Document passage
====

The best travel writers skew their journeys into pointed narratives, writing the story of the landscape by seizing all the weird, awkward bits that make it distinct. On first listen, Sufjan Stevens' latest installment of state-based chamber-folk, Illinois, sounds dangerously similar to 2003's Michigan, all chirping vocals and copious orchestration. Both records inadvertently validate East Coast stereotypes of tough Midwestern values: This is earnest, hard-working music, morally rooted and technically precise.
Still, Stevens has always been a folk singer more in theory than in practice. He routinely ditches folk's scrappy, stripped-down aesthetics, but consistently embraces its stories-of-the-people unanimity. Consequently, Illinois is less about place than spirit. Stevens dutifully celebrates and indicts all the appropriate landmarks, isolating the highest and lowest points in Illinois history, but at its best, the album makes America feel very small and very real: A boy crying in a van, a girl with bone cancer, stepmothers, parades, bandstands, presidents, UFOs, cream of wheat, trains after dark, a serial killer, Bible study.
Musically, Illinois is strange and lush, as excessive and challenging as its giant, gushing song titles. Despite employing a small army of backers (including a string quartet, the Illinoisemaker Choir, drummer James McAllister, trumpeter Craig Montoro, and a pile of extra vocalists), Stevens is more forefronted than on the comparably solo Seven Swans. Manning nearly every instrument in his arsenal (and some beyond-- Stevens recorded the piano parts at St. Paul's Episcopal Church in Carroll Gardens, Brooklyn), Stevens conducts his friends with impressive grace. Stevens' pipes quiver generously; his vocals could be easily (perhaps accurately) read as precious, but they're really more intimate than emo, and always beautifully echoed by his backers.

====

[Screenshot grounding data]
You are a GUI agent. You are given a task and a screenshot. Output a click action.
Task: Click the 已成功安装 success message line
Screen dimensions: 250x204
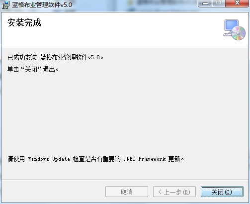(x=55, y=57)
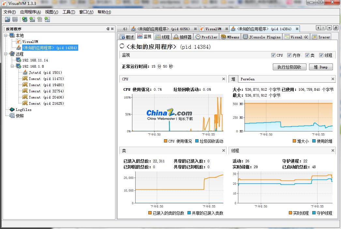The height and width of the screenshot is (229, 341).
Task: Select the Logfiles node icon
Action: tap(12, 110)
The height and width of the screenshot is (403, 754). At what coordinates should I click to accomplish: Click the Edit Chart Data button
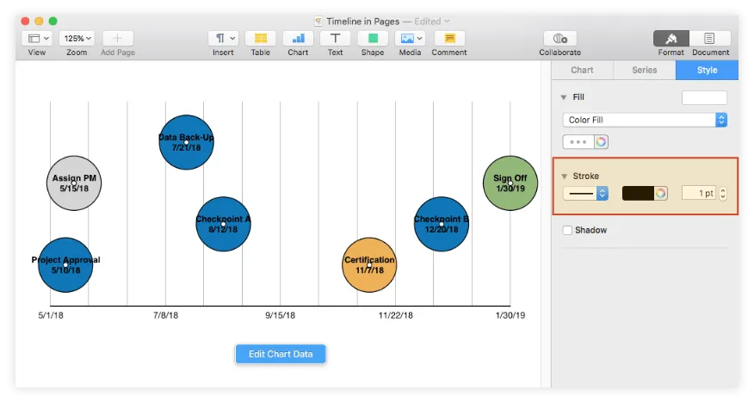(x=281, y=354)
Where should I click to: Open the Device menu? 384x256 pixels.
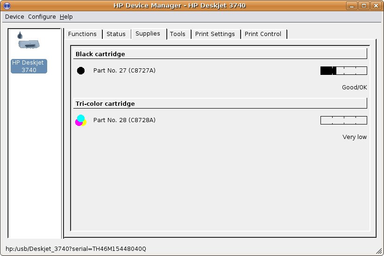[x=14, y=16]
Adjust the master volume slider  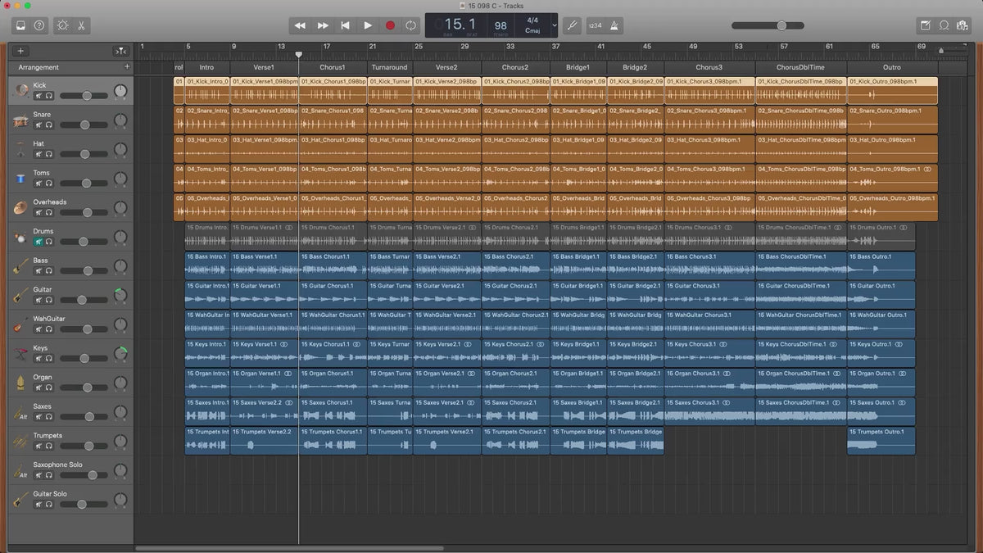click(781, 25)
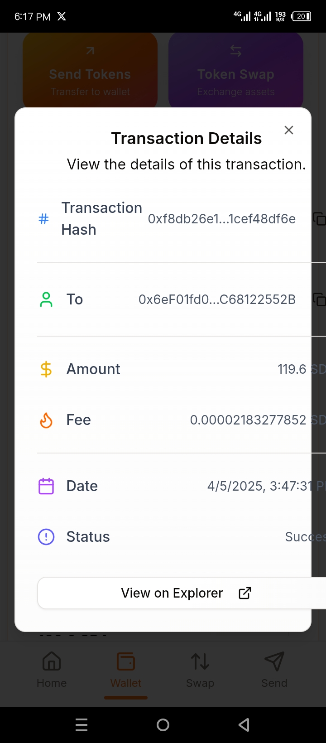The width and height of the screenshot is (326, 743).
Task: Close the Transaction Details dialog
Action: coord(289,130)
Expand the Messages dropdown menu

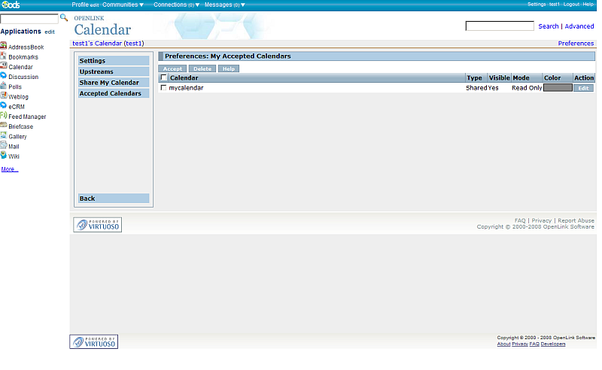[224, 5]
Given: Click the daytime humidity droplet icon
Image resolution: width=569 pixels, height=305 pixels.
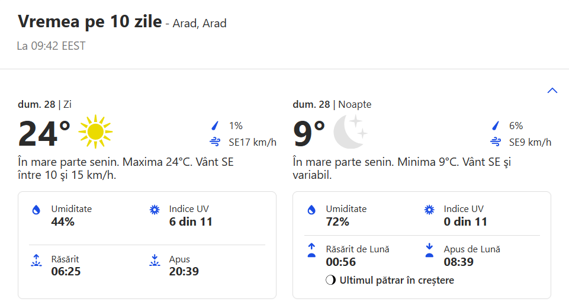Looking at the screenshot, I should tap(37, 210).
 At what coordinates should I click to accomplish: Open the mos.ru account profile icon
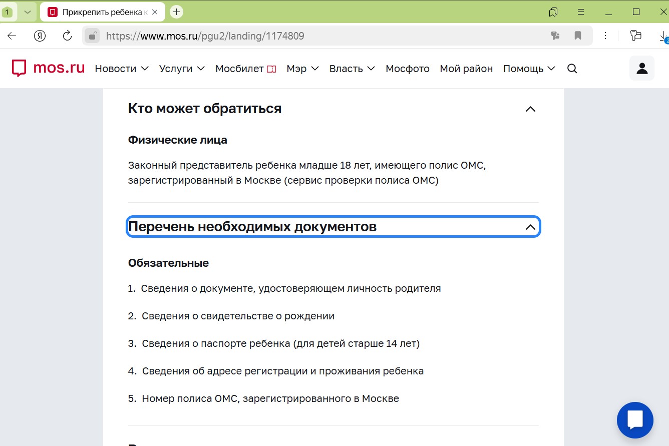pyautogui.click(x=641, y=68)
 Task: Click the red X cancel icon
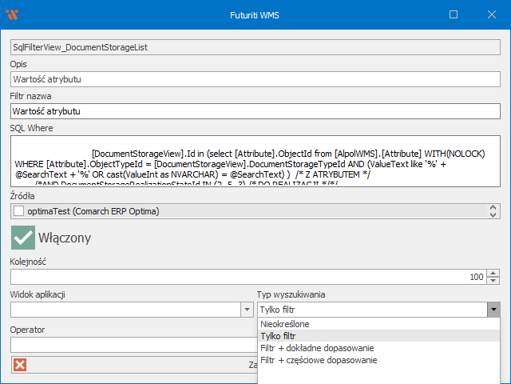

====

Problem set
a - Copy out the Illinois review from "Musically, Illinois is" up to and including "by his backers.".
b - Name every Sufjan Stevens album mentioned in the Illinois review.
c - Continue the Illinois review from the point where it stops.
You can do without the lines entirely.

Answers to the problems
a -
Musically, Illinois is strange and lush, as excessive and challenging as its giant, gushing song titles. Despite employing a small army of backers (including a string quartet, the Illinoisemaker Choir, drummer James McAllister, trumpeter Craig Montoro, and a pile of extra vocalists), Stevens is more forefronted than on the comparably solo Seven Swans. Manning nearly every instrument in his arsenal (and some beyond-- Stevens recorded the piano parts at St. Paul's Episcopal Church in Carroll Gardens, Brooklyn), Stevens conducts his friends with impressive grace. Stevens' pipes quiver generously; his vocals could be easily (perhaps accurately) read as precious, but they're really more intimate than emo, and always beautifully echoed by his backers.

b - Illinois, Michigan, Seven Swans

c -
The colossal "The Black Hawk War" cartwheels slowly into a climax of strings and horns, gurgling and pushing, ostensibly signifying (with much aplomb) the violent return of the Sac and Fox Indians to Illinois. Stevens may be deploying state propaganda, or validating Black Hawk's push home, but no matter how grave its reality, the moment still lands like a giant, neon-cased WELCOME TO ILLINOIS billboard. Trumpets blare, submission looms, our eyes widen, it makes sense: Illinois. Is. The. Greatest. State. Of. All. TIME!
The excellent "Casimir Pulaski Day" (named after an Illinois state holiday honoring the polish-born victor of the Battle of Brandywine) is a heartbreaking story of late winter death, bravely sung over rich banjo; the bubbly "Decatur" (the title of which is, awesomely, rhymed with "alligator," "aviator," and "emancipator") features one of Stevens' most undeniable melodies, the kind of pretty, tinkling cue that sends everyone in earshot twirling through the streets, jazz hands and all. Matthew Morgan yelps solid backing bits (see their gorgeously squeaky harmony on "Stephen A. Douglass was a great debater/ But Abraham Lincoln was the great emancipator!"), while Daniel and Elin Smith (of Brother Danielson, and the Danielson Famile) chime in for a campfire finish, complete with self-applause.